Cathodoluminescence and thermoluminescence of ZnB2O4:Eu3+ phosphors prepared via wet-chemical synthesis


DOĞAN T. , Tormo L., AKÇA S. , Kucuk N., Garcia Guinea J., Karabulut Y., et al.

CERAMICS INTERNATIONAL, cilt.45, ss.4918-4925, 2019 (SCI İndekslerine Giren Dergi) identifier identifier

  • Cilt numarası: 45 Konu: 4
  • Basım Tarihi: 2019
  • Doi Numarası: 10.1016/j.ceramint.2018.11.191
  • Dergi Adı: CERAMICS INTERNATIONAL
  • Sayfa Sayısı: ss.4918-4925

Özet

In present work, a series of Eu doped zinc borate, ZnB2O4, phosphors prepared via wet chemical synthesis and their structural, surface morphology, cathodoluminescence (CL) and thermoluminescence (TL) properties have been studied.

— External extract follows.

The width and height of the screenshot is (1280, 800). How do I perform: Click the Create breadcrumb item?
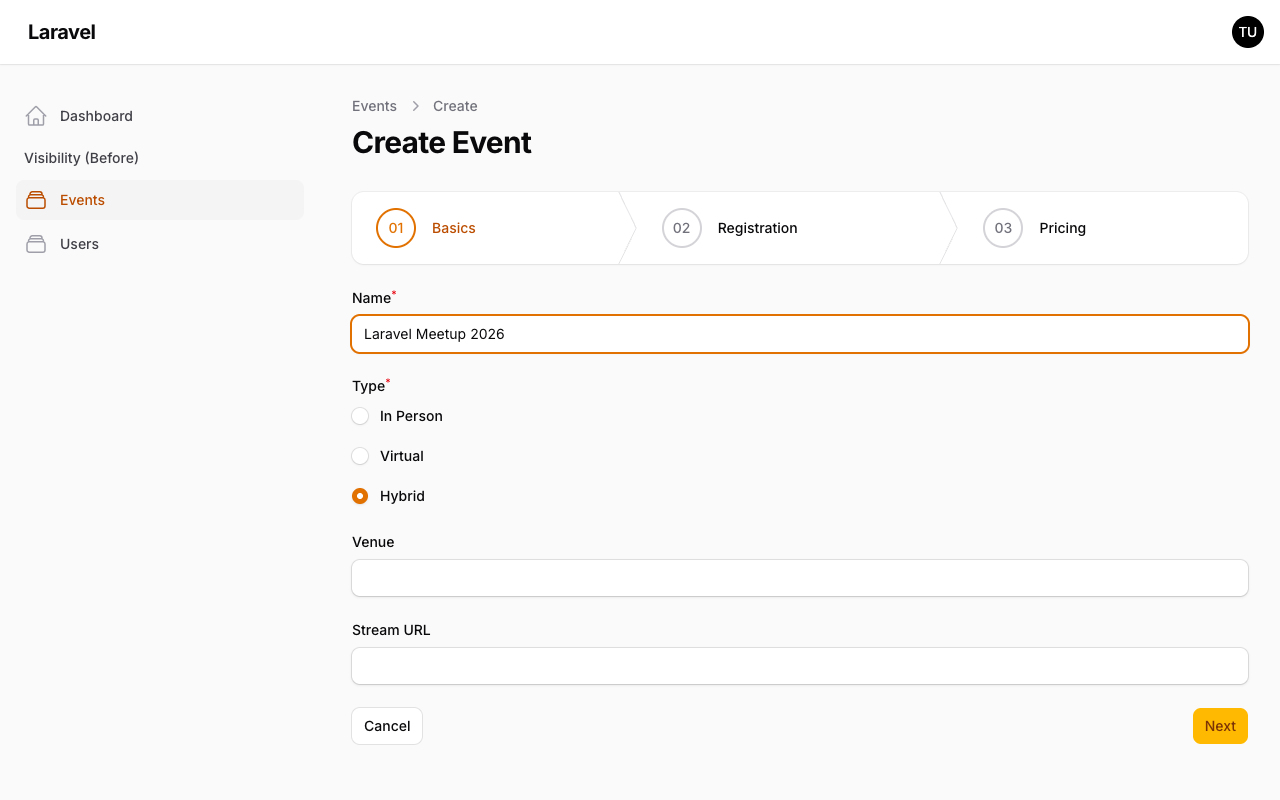[x=455, y=106]
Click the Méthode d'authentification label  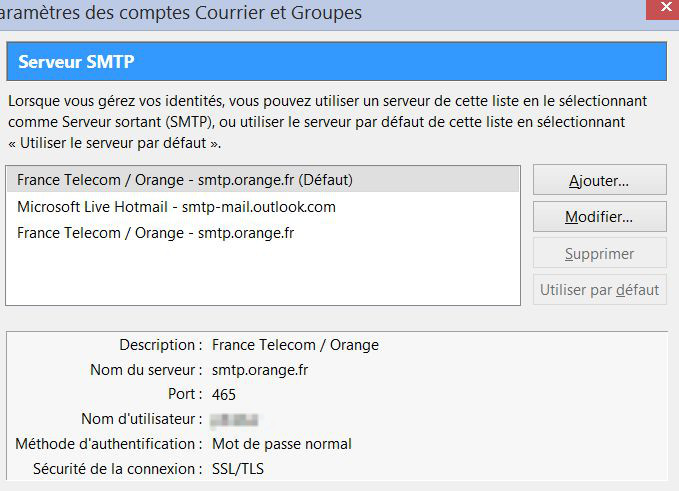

Phase purity and crystal structure of as-prepared samples are confirmed by X-ray diffraction measurements (XRD) and they were well consistent with PDF card No. 39-1126, indicating the formation of pure phase. The thermoluminescence (TL) behaviors of Eu activated ZnB2O4 host lattice are studied for various beta doses ranging from 0.1 to 10 Gy. The high-temperature peak of Eu activated sample located at 192 degrees C exhibited a linear dose response in the range of 0.1-10 Gy. Initial rise (IR) and peak shape (PS) methods were used to determine the activation energies of the trapping centres. The effects of the variable heating rate on TL behaviour of Eu activated ZnB2O4 were also studied. When excited using an electron beam induced light emission (i.e cathodoluminescence, CL) at room temperature (RT), the as-prepared phosphors generate reddish-orange color due to predominant emission peaks of Eu3+ ions located at 576-710 nm assigned to the D-5(0)-> F-7(J) (J=1,2,3, and 4) transitions. The maximum CL intensity for Eu3+ ions at 614 nm with transition D-5(0)-> F-7(2) was reached Eu3+ concentration of 5 mol%; quenching occurred at higher concentrations. Strong emission peak for Eu3+ ions at 614 nm with transition D-5(0)-> F-7(2) is observed. The CL experimental data indicate that ZnB2O4:Eu3+ phosphor as an orange-red emitting phosphor may be promising luminescence materials for the optoelectronic applications.